Though offering services has been their main business and expertise, in my personal opinion, these businesses and any other Indian company should explore the following to continue stellar growth:
Invent the domestic market:
Agreed, the market was almost non-existent until recently when IT is being adopted by Indian businesses and government. Innovation lies in creating and fueling this market by understanding the unique needs instead of making the market/ masses to adopt to the technology that is not designed or meant for them. Lead ideas to users instead of hoping to lead customers to existing technology. As an example, few years ago in one of my jobs I had proposed creating a peripheral device that can recognize hand-written scripts. Such a device could be connected to any computing host that needs human input using standard interfaces such as Bluetooth or USB. It can replace standard 101-key keyboards. It can also dub as a touch-pad for the mouse pointer. This would make computers more accessible and acceptable for a majority of Indian mass who either do not know English script or are comfortable using their native script for communication.
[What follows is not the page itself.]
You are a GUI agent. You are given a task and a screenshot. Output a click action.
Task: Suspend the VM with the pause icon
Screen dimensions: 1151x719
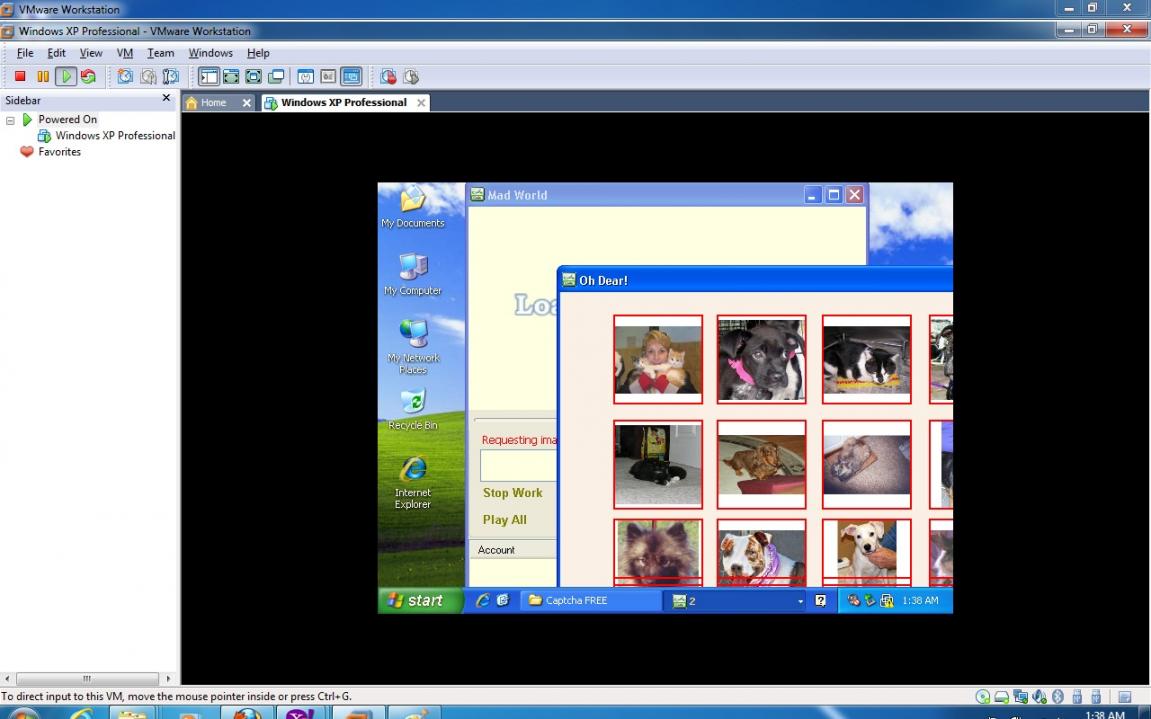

The same product can be successful even outside India where non-English script is preferred. Similar could be applied to creating solutions for Indian needs. Web based matrimonial sites is an example of successful innovative service offering using technology. Indians have succeeded in creating multiple startup companies. So there is no doubt now that they cannot think creative.
Quality levels and ability to communicate effectively in English seem to be one unique selling points for Indian companies so far. Competition will catch up some day—it's only a matter of time. In my opinion, it is better to be extremely good at doing a chosen few things instead of trying to provide everything with lower expertise and quality and always trying to catch up. Only then these businesses can think of customers considering them as consulting firms higher in the value chain. Jack of all trades approach dilutes individual focus of employees. It renders them not good for anything and lower levels of job satisfaction.